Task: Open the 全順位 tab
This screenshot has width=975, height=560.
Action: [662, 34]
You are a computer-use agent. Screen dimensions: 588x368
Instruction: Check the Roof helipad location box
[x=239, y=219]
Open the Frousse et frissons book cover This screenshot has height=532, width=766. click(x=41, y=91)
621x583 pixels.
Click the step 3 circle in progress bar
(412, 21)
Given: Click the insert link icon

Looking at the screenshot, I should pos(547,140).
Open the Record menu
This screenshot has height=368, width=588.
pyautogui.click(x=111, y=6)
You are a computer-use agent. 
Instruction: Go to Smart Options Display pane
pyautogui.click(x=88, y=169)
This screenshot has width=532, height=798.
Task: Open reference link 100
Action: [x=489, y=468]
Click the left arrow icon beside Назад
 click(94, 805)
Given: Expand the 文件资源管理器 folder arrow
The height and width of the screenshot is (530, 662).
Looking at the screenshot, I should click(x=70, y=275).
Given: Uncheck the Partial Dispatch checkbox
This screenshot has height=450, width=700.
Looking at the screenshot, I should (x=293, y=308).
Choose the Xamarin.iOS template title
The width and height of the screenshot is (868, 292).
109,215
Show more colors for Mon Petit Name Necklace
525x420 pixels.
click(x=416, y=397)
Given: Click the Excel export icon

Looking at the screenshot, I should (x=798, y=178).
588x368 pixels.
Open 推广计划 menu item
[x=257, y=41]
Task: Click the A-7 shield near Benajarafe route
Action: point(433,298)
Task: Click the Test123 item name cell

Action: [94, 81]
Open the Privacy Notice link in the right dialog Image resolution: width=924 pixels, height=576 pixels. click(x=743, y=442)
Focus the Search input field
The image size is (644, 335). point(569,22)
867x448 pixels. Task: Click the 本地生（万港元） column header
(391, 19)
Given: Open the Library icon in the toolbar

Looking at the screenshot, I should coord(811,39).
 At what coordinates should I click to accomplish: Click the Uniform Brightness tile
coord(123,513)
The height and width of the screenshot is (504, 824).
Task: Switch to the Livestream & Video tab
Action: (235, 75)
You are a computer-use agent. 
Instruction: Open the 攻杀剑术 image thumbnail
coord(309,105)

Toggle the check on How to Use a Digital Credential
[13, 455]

------------------------------------------------------------

▶ Exercise directions
Nothing but the lines from the one containing "Choose the Xamarin.iOS template title" to the end of the material should be printed, each exactly as written.

▶ Output of the task
Choose the Xamarin.iOS template title
The width and height of the screenshot is (868, 292).
109,215
Show more colors for Mon Petit Name Necklace
525x420 pixels.
click(x=416, y=397)
Given: Click the Excel export icon

Looking at the screenshot, I should (x=798, y=178).
588x368 pixels.
Open 推广计划 menu item
[x=257, y=41]
Task: Click the A-7 shield near Benajarafe route
Action: point(433,298)
Task: Click the Test123 item name cell

Action: [94, 81]
Open the Privacy Notice link in the right dialog Image resolution: width=924 pixels, height=576 pixels. click(x=743, y=442)
Focus the Search input field
The image size is (644, 335). point(569,22)
867x448 pixels. Task: Click the 本地生（万港元） column header
(391, 19)
Given: Open the Library icon in the toolbar

Looking at the screenshot, I should coord(811,39).
 At what coordinates should I click to accomplish: Click the Uniform Brightness tile
coord(123,513)
The height and width of the screenshot is (504, 824).
Task: Switch to the Livestream & Video tab
Action: (235, 75)
You are a computer-use agent. 
Instruction: Open the 攻杀剑术 image thumbnail
coord(309,105)

Toggle the check on How to Use a Digital Credential
[13, 455]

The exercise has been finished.